Micro & Nanotech : MEMS & NEMS

Micro & Nanotech Portfolios


Simplified Anisotropic Graphene Conductor Emits Terahertz Radiation

UW–Madison researchers have designed an electromagnetic radiation device that can generate THz frequencies using an electrically conducting thin film.

The film is made of graphene layered over a substrate patterned into stripes of two alternating materials, such as germanium and silicon dioxide. This causes the charge carrier mobility across the plane of the thin film to vary periodically. When voltage is applied to the film, electrons flow through, changing velocities and giving rise to a spatially varying electric field. This produces electromagnetic radiation from the exposed surface of the film as the electrons pass through.

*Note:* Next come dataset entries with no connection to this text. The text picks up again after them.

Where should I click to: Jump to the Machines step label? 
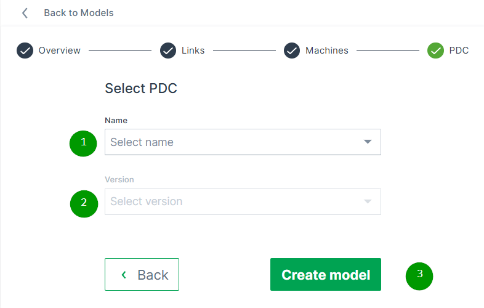tap(327, 51)
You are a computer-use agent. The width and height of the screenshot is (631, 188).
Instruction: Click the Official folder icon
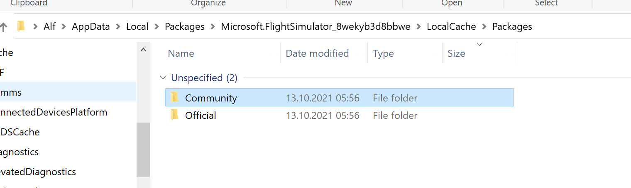pos(175,115)
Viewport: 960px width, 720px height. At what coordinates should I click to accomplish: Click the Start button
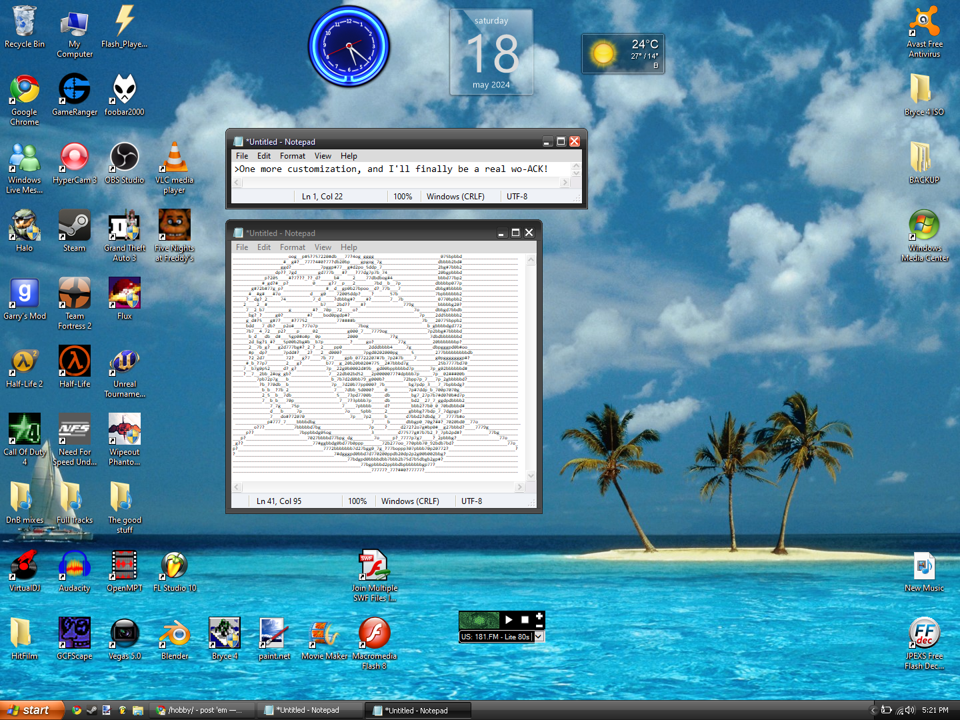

The graphene layer can be grown or deposited directly on the patterned substrate using known nanomembrane or thin-sheet transfer techniques.

Ultrasonic Welding with Real-Time Quality Control

UW–Madison researchers and others have developed an ultrasonic welding system that uses thin-film sensors to measure control values, like temperature and heat flux, at the working surface.

The system includes an anvil, welding horn and process controller. The process controller receives measurements taken by the sensors. It then can determine weld quality as the joint is being formed or record the results to help evaluate tool wear.

The thin-film sensors can be commercially available microelectromechanical systems (MEMS) sensors. They may be inserted into slots or attached in the welding device adjacent to the working surface.

Nanoscale Electromagnetic Radiation Device Using Serpentine Conductor

UW-Madison researchers have developed a device for generating electromagnetic radiation by accelerating charges on a small serpentine conductor. This nanoscale device incorporates the strengths of both the FEL and BO methods of electromagnetic radiation generation to provide broadband, tunable radiation sources for portable applications.

The electronic device consists of a first and second electrical terminal and a nanoscale ribbon of conductive material providing a serpentine electrical path between the terminals. When charge carriers (electrons) are accelerated in the exposed curve portions of the ribbon, acceleration-induced electromagnetic radiation is emitted. The small dimensions of the ribbon constrain the charge carriers to a series of small-radius curves capable of producing electromagnetic radiation in the microwave range and potentially at light frequencies. The addition of resonant-cavity structures and/or optically active layers produces stimulated emission of coherent, laser-like radiation from a small device. Tuning of the radiation frequencies is possible by physically altering the dimensions of the structure or changing the electrical potential driving the charge carriers.

Antenna-Based Power Generation with Nanoscale Rectifying Elements

UW-Madison researchers have developed a new power generation structure based on the quantum mechanics of nanostructures. A coupled pair of nanopillars serves as the rectifier in a rectenna for power generation. The rectified electromagnetic signal is used to transfer electrons, which leads to the buildup of voltage. Embedding these nanoscale rectifiers in broadband antennas creates rectennas with the ability to scavenge energy from the radio frequency to optical frequency range. Rectennas with nanoscale power generation devices have the potential to be used as a universal power source.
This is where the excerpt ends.